Looking hopefully at his brooding shaman, Jordan asked, “What about you, Kyle? Any suggestions on how or where we might head off Commander Frost and his team?”
Kyle stared at his shoes, then shook his head in defeat. “Sorry,” he said. “Cassie and I are drawing a blank. But we know their mission is to cap us, so we ought to start digging in. Cover the windows and doors, post sentries, the works. Maybe even—oh, I don’t know—get our hands on some guns?”
Gary added with an apprehensive sidelong look, “Guns might not be a bad idea, Jordan.”

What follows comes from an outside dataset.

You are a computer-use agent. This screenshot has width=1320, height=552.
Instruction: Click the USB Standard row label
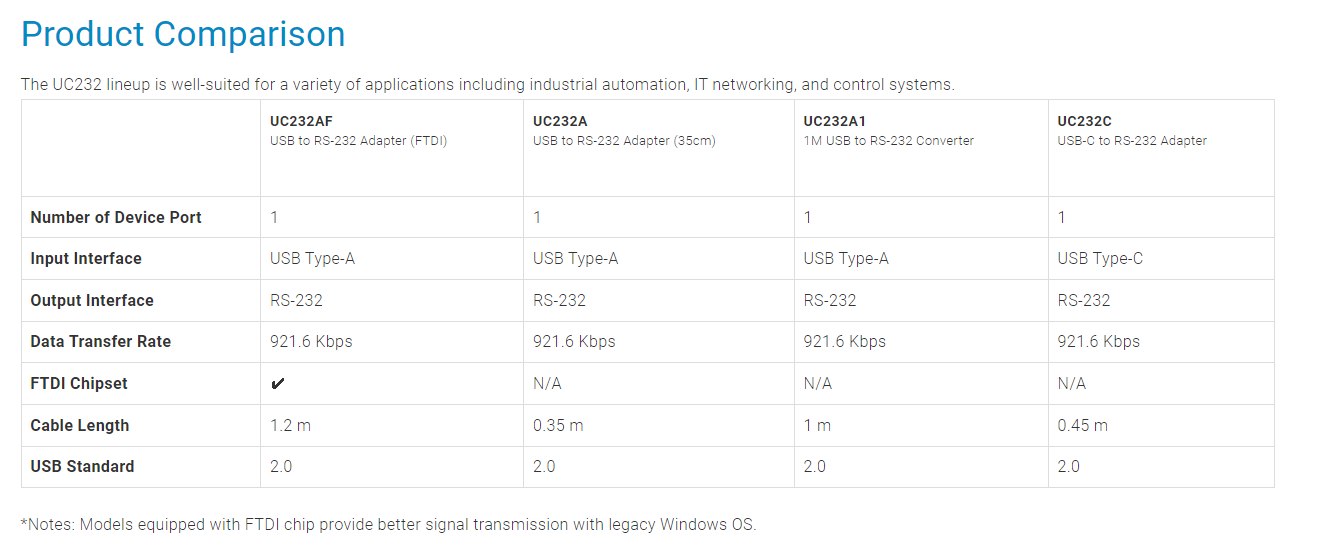[82, 466]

“I don’t think we need them,” Jordan said. “But if they’ll make any of you feel better, be my guests.” He pointed at the assorted objects dotting the map. “While we’re getting ready for a showdown with Frost, let’s not forget to deal with the regular troops.” Looking at Gary, he asked, “Is Marisol still holding the line in Georgetown?”
“Last I heard,” Gary said.
“Good. Tell her to go on the attack; start taking back some lost ground. Send Raul and Qi Xian to help her.”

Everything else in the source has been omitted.